Players sometimes receive feedback from teammates more easily than from coaches. Such feedback can feel less threatening and also increase trust between teammates who are competing for the same position. We have developed a culture in which peer feedback is an important part of our program. The foundation is a lack of hierarchy within our team. For instance, we do not want our seniors to believe that they are any more important than our freshmen, or for sophomores to believe that they have any less value than juniors. We encourage our freshmen to give advice to seniors when they see an opportunity, and we ask our seniors to take the advice that they get from anyone with an outsider's perspective regardless of year.

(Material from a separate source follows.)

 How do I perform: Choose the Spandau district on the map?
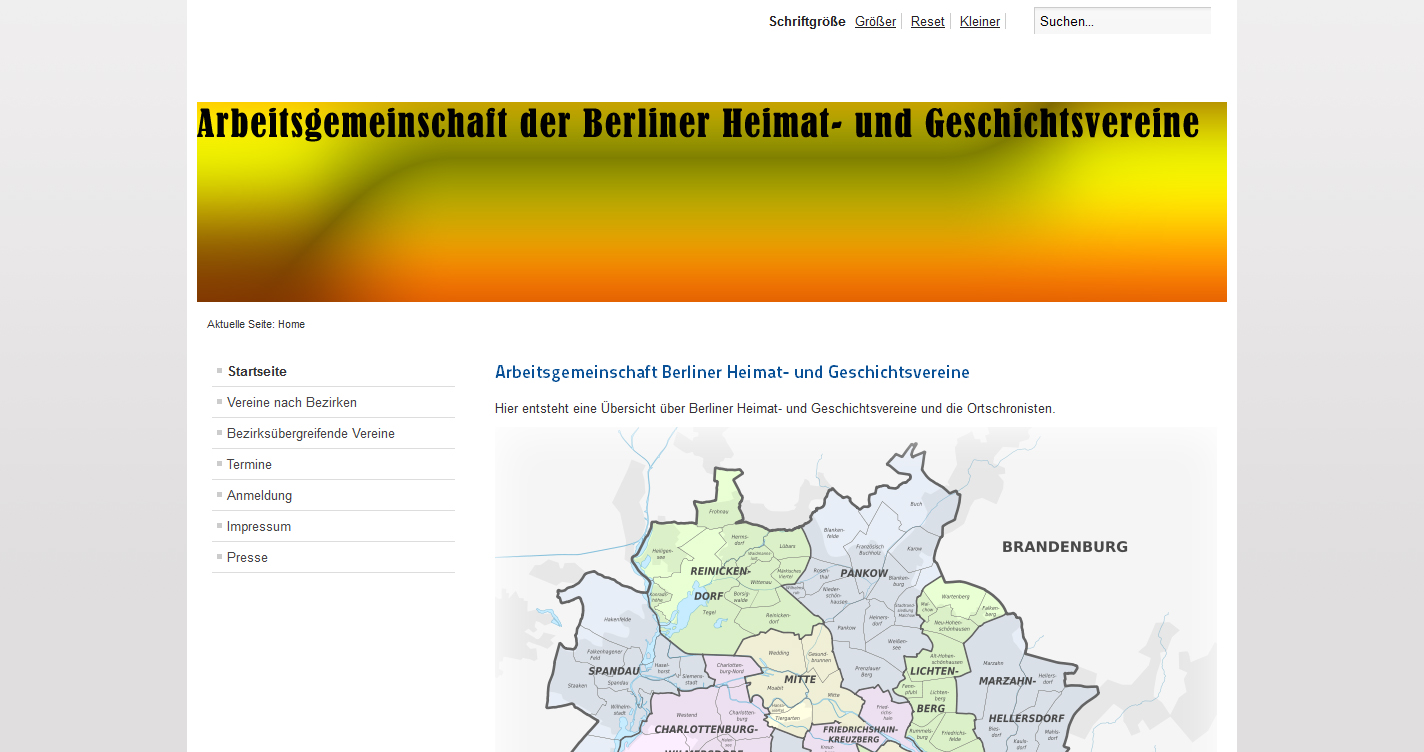tap(613, 670)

In our program, the first 15 to 20 seconds of time-outs involve players getting into position groups so that the players on the bench can tell the players on the floor what they are seeing. This also gives the coaches a few seconds to meet and put together a cohesive, concise message for the entire team. For drill work in practice situations, we break up the team into smaller groups; while one group is performing the drill, another is positioned to give feedback. When we are working on blocking, one player says yes or no to communicate whether the middle closes the block, another player along the net says yes or no regarding the blocker's hands getting over the net, and another player identifies whether the block is timed correctly with the attack. The goal for the blockers, regardless of the result of the block, is to get three yeses from the players giving feedback. How can you strategically position your players who are not involved in drill so that they can provide valuable feedback to the players in the drill?


In a drill we call hot seat, which is a 6v6 scrimmage, one player is designated as the only one who can score a kill. One of our players did so well in that drill that a teammate bought a little red stool and wrote hot seat on it and put it in her teammate's locker to call attention to her great performance. When another teammate had a strong practice the next day, the first recipient of the hot seat passed it to her. Now, the little red stool moves from locker to locker as the previous recipient tries to identify the teammate who had the most impressive practice of the day. Such peer recognition goes a long way to build a team culture of encouragement, success, and positivity.


Player - Environment

Coaches can use video to provide important feedback in a way that builds motivation and confidence and increases effort. Many athletes are visual learners and benefit from seeing themselves perform. Technological advances have made access to video information very easy. We use an iPad app called BaM Video Delay to create a live delay on an iPad attached to a tripod. The delay is perfectly timed so that an athlete can perform a repetition in a drill, exit the drill, and watch her execution while a teammate performs the same drill on camera. The visual feedback allows players to see what they are doing correctly and incorrectly while also giving them the opportunity to experiment with a variety of techniques.


Videos of match play can also show players successful and problematic behaviors. Take advantage of available camera angles to focus on specific aspects of the game. For instance, if you can film only from the center line, focus on block penetration or the distance of the set off the net. When filming from behind the court, focus on blocking footwork and set distance. Be sure to focus on both positives and things to work on. Recently, as we were getting ready to watch a film of our serve-receive patterns from a match we had lost, I chose to show only the clips we had won. Seeing themselves succeed gave the players confidence in their ability to excel in their next match. Although this strategy worked in this situation, it shouldn't be the norm; it is important for teams to understand the reality of failure and to learn from those opportunities rather than disregard them.